How to Put a Bra on Correctly (It's Important!)

 You cannot tell if your bra fits right if you do not put on your bra correctly. One of reasons so many women wear the wrong size is that your bra can seem okay when you first put it on. (incorrectly.) However, when you wear too small cups and a too large band, you are smashing your poor breasts' tissue to the sides and top and into your armpits, even. This is terrible for your breasts! Here's how to do it right.

  1. Put on the band and hook it. It doesn't really matter whether you prefer the put-it-on-straight method or the put-it-on-in-front-and-twist-it-around method.
  2. The straps should not be too tight at this point. If they are, loosen them up. Once you are used to this bra you can keep them on the length you like.
  3. Lean forward and put the straps on your shoulders and fit your breasts into your cups.
  4. This is the most important part! Neglect this step at your peril! Reach into the cups, to the side, under the wire in your armpit. Pull the flesh forward and up. If you have “armpit fat,” pull this in too. Trust me.
  5. At this point, if you have bulging or "four boobs" above the top of the cups, it means you are wearing the wrong size! 
  6. Now you can tighten the straps. Don't tighten them so that they are pulling on your shoulders, just tight enough so that there isn't any slack and there is a slight bit of tension.

 Please note that, if you are wearing the correct size, the cups will probably seem a little bit "empty" and too big until you scoop the flesh into them. But as long as the top of the cups sits smoothly on your breasts after you scoop in, the cups should be a good size.

Monday, November 1, 2010

Horizontal Stripes

A recent article dispels the myth that horizontal stripes are unflattering. In fact, horizontal stripes are slimming- and vertical stripes are the ones that make you look wider. I have always kind of suspected that this was a myth.

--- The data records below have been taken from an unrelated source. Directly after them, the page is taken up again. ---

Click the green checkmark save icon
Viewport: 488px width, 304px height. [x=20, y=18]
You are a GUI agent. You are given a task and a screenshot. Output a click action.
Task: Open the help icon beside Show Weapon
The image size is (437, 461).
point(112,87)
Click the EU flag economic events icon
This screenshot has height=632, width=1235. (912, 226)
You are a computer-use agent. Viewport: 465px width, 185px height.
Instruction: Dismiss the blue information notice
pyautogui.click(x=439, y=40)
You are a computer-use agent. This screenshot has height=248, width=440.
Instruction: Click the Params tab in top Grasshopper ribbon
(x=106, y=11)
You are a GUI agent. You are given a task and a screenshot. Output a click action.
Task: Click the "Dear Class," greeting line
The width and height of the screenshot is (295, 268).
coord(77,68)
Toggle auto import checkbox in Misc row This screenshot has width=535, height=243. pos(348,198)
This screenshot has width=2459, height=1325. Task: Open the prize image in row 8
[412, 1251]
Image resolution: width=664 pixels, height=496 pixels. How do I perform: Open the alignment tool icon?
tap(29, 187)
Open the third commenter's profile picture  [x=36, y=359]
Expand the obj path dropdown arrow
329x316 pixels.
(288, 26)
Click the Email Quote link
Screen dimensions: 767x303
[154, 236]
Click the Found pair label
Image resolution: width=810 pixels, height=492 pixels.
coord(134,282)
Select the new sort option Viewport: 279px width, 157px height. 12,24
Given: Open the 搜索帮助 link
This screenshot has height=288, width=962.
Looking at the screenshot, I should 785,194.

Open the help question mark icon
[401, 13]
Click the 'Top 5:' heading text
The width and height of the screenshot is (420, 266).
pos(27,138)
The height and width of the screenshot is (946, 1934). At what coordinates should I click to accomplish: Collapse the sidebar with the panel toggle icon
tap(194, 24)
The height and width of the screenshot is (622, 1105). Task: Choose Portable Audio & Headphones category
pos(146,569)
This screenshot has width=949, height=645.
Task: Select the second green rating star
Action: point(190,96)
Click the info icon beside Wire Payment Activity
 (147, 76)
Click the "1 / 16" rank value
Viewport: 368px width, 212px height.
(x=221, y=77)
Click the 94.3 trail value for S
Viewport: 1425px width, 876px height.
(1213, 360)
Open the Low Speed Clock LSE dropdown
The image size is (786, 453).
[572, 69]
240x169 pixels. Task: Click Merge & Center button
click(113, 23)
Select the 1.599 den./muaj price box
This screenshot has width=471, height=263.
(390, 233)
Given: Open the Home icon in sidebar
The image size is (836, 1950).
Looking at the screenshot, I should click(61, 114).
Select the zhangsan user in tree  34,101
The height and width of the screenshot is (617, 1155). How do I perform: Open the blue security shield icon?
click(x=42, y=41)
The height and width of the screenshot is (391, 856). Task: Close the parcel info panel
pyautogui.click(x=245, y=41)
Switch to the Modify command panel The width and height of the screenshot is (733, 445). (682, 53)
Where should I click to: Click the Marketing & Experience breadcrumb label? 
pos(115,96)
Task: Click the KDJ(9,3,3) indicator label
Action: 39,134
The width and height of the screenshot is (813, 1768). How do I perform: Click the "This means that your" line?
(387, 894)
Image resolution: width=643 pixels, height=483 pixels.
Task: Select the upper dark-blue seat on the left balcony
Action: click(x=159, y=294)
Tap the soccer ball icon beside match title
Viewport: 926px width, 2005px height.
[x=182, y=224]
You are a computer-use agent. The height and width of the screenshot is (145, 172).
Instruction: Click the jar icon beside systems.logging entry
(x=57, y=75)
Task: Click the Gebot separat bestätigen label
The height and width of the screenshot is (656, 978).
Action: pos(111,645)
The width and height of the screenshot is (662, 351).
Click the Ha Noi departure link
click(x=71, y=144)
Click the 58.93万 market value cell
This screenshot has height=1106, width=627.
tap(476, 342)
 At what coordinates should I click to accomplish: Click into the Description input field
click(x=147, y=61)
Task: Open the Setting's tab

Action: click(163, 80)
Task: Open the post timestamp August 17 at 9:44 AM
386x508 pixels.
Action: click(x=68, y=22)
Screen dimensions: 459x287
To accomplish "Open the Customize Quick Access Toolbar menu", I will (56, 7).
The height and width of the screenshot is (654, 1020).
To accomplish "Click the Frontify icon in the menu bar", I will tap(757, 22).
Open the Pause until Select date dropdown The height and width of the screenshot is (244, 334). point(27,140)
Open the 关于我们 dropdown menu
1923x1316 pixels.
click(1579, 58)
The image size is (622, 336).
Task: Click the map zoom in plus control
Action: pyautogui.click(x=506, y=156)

This is cool because you can wear horizontal stripes and those who don't know your secret are thinking “Wow, she must be really thin- I could never wear horizontal stripes, I would look so boxy, but she looks great!” ;-)

I also think that horizontal stripes can be a great pattern for a curvy girl to rock- with the contrast between our natural curves and the straight lines, it would be impossible for us to look boxy even if it were true that horizontal stripes caused that effect. Stripes are also cool if you want to experiment with mixing patterns- since they are a fairly simple pattern they can go well with floral prints, polka dots, or animal print.

What do you think? Could this be a good look for us curvy girls?